- _Given problem_
Show each line of the material below that contains the string "pixels", copying every such line in full. Matching is case-sensitive.

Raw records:

_ _ _ _ _ _ _

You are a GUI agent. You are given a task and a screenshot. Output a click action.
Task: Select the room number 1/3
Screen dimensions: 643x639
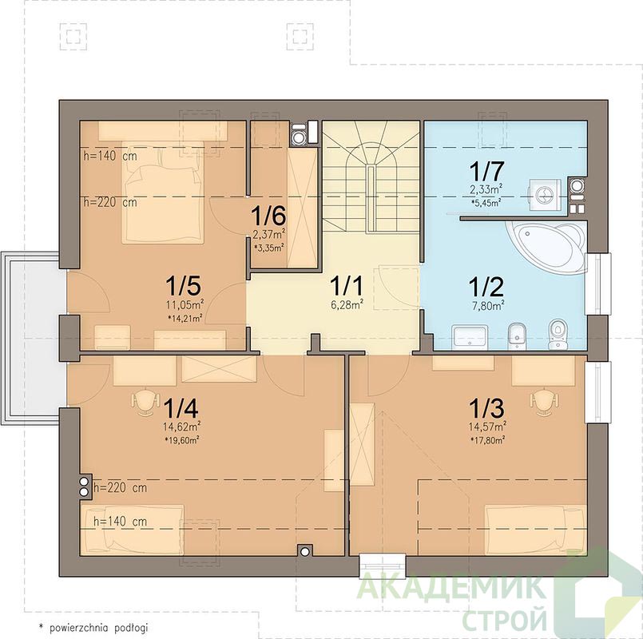click(x=486, y=407)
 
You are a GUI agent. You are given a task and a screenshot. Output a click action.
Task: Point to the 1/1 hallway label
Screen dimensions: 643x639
click(x=347, y=285)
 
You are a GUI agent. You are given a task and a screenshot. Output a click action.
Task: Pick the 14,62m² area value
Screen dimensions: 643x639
click(x=181, y=427)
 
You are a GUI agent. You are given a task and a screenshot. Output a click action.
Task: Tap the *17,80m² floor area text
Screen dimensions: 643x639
click(x=487, y=440)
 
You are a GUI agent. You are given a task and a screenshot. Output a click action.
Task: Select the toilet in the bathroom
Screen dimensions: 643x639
click(x=556, y=334)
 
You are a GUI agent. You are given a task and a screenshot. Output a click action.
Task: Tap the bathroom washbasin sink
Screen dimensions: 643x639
click(x=470, y=336)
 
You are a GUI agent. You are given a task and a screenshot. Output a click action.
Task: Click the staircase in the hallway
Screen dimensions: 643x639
click(x=371, y=177)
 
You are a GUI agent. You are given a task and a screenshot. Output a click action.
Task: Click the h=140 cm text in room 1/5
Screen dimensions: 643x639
click(x=110, y=157)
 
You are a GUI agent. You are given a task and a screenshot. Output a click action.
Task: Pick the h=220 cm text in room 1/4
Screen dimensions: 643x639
click(x=120, y=488)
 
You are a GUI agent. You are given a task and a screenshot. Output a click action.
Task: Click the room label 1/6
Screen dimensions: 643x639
click(x=268, y=216)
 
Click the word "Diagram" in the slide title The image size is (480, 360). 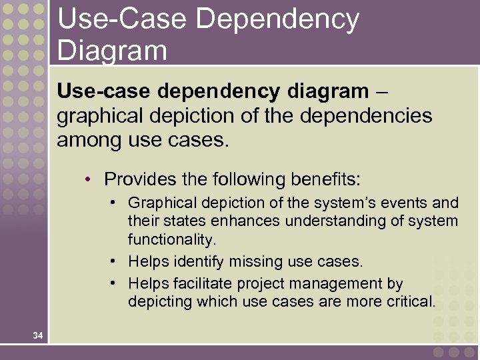tap(112, 50)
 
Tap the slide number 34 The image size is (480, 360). tap(37, 336)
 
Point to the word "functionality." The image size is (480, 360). tap(173, 238)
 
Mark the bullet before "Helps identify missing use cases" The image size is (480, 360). tap(115, 261)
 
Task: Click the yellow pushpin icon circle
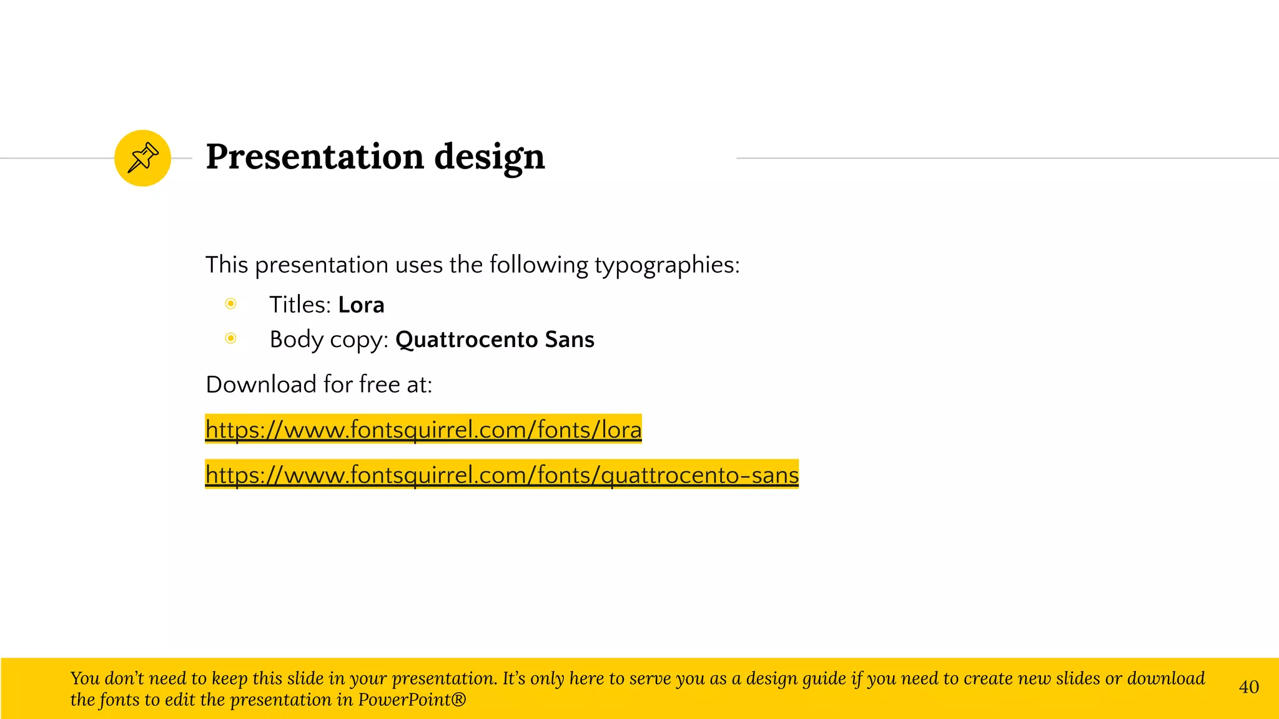point(142,158)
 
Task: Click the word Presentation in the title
point(315,156)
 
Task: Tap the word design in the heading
point(489,157)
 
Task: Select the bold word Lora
point(361,305)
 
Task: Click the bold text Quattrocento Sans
point(495,340)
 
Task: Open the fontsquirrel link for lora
point(423,429)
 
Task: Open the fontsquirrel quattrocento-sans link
point(501,475)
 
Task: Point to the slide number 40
point(1248,687)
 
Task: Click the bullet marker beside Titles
point(231,304)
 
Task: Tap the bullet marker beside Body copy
point(231,338)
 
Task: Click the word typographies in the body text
point(666,265)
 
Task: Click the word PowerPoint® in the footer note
point(412,700)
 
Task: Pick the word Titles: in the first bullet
point(300,305)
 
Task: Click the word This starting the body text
point(227,265)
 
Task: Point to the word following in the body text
point(538,265)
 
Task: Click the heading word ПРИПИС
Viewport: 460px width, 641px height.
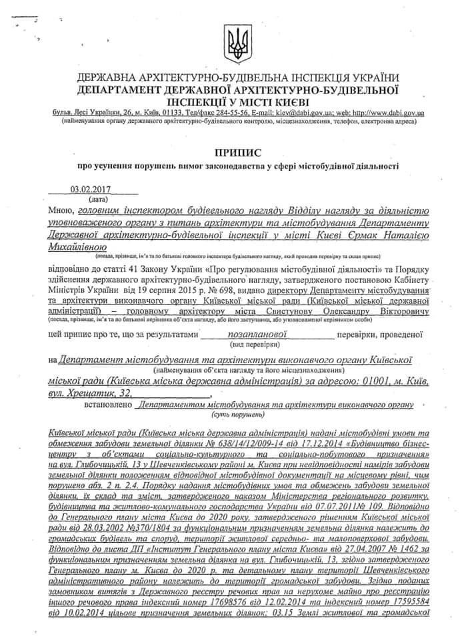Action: (237, 153)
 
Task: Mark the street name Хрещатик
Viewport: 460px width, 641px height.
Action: (91, 393)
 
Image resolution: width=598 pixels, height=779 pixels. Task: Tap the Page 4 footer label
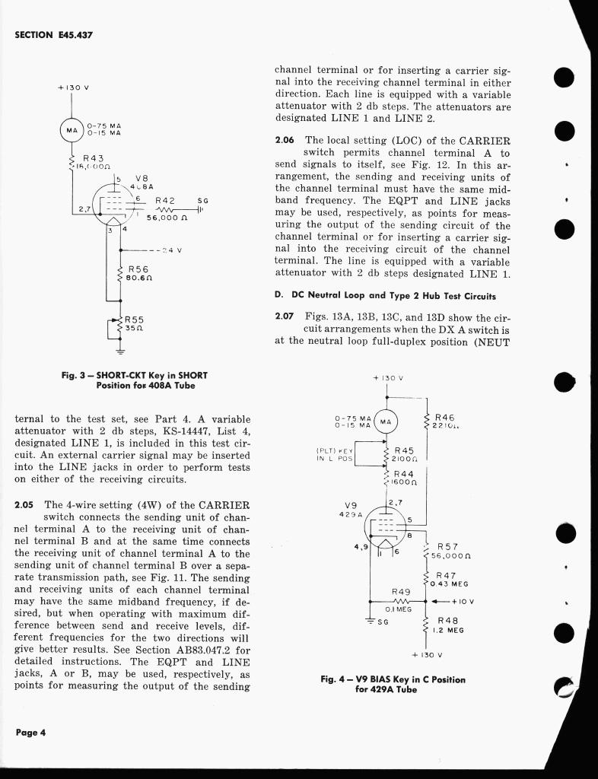pos(30,733)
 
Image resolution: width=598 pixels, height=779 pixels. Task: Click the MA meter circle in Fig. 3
pos(72,130)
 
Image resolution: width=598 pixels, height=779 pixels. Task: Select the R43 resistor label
pos(90,157)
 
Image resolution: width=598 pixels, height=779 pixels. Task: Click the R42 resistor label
pos(165,201)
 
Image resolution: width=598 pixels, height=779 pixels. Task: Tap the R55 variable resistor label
pos(135,320)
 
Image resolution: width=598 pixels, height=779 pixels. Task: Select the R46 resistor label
pos(445,418)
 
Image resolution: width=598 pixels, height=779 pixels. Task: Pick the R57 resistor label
pos(447,546)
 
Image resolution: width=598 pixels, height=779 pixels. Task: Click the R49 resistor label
pos(401,591)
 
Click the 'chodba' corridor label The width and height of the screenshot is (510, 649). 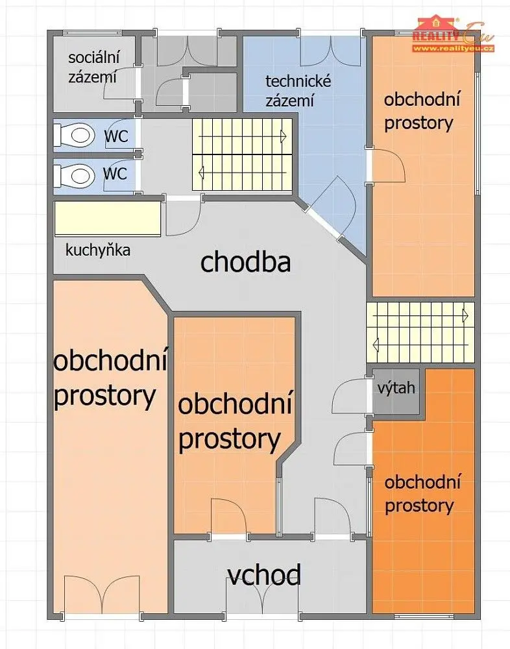[x=245, y=262]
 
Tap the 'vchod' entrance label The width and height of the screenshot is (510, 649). [x=264, y=575]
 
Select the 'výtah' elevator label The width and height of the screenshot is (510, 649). [x=396, y=388]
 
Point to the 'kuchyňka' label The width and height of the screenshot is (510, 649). [x=98, y=250]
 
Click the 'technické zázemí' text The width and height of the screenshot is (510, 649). [x=298, y=91]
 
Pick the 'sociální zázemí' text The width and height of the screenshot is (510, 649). [x=93, y=67]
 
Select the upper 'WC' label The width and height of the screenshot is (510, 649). [x=116, y=136]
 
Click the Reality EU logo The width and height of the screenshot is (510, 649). [x=454, y=33]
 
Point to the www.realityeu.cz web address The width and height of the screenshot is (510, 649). [x=454, y=49]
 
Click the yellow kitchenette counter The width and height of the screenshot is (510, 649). [x=107, y=219]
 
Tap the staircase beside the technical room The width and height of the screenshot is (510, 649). [x=243, y=154]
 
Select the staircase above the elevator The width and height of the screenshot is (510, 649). [x=420, y=332]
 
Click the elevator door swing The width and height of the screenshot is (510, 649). [x=350, y=396]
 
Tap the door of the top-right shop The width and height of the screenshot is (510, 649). [x=387, y=164]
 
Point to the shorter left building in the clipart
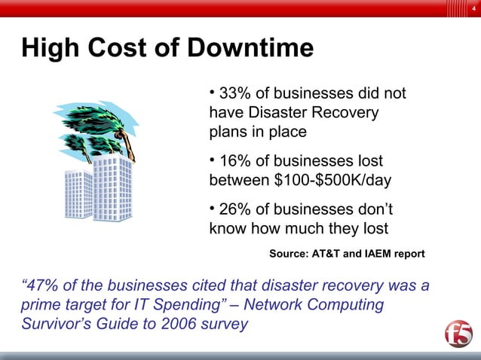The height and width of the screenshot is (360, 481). click(78, 194)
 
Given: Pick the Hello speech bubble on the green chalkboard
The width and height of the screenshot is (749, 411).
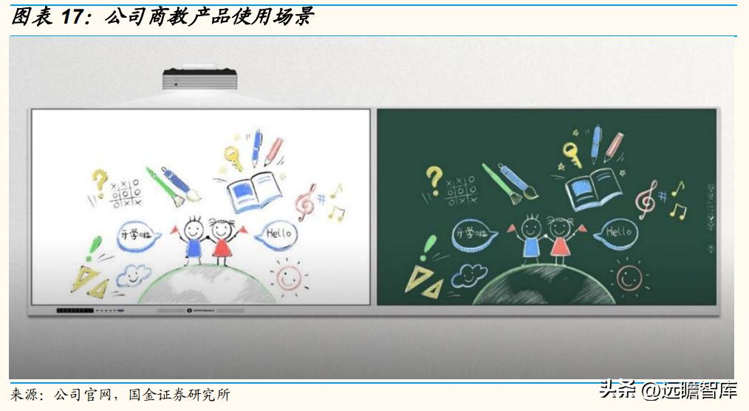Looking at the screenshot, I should (618, 233).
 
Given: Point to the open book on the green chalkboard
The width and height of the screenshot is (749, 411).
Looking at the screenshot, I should (593, 187).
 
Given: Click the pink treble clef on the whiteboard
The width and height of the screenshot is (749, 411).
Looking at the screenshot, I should (305, 201).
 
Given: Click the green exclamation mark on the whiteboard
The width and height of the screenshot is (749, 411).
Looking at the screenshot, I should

_ _ _ _ _ _ _

- _Exercise result_
Image resolution: width=598 pixels, height=779 pixels. Task: Tap the Page 4 footer label
Image resolution: width=598 pixels, height=779 pixels. Task: Click the MA meter circle in Fig. 3
Image resolution: width=598 pixels, height=779 pixels. Task: Select the R43 resistor label
Image resolution: width=598 pixels, height=779 pixels. Task: Click the R42 resistor label
Image resolution: width=598 pixels, height=779 pixels. Task: Tap the R55 variable resistor label
Image resolution: width=598 pixels, height=779 pixels. Task: Select the R46 resistor label
Image resolution: width=598 pixels, height=779 pixels. Task: Pick the R57 resistor label
Image resolution: width=598 pixels, height=779 pixels. Task: Click the R49 resistor label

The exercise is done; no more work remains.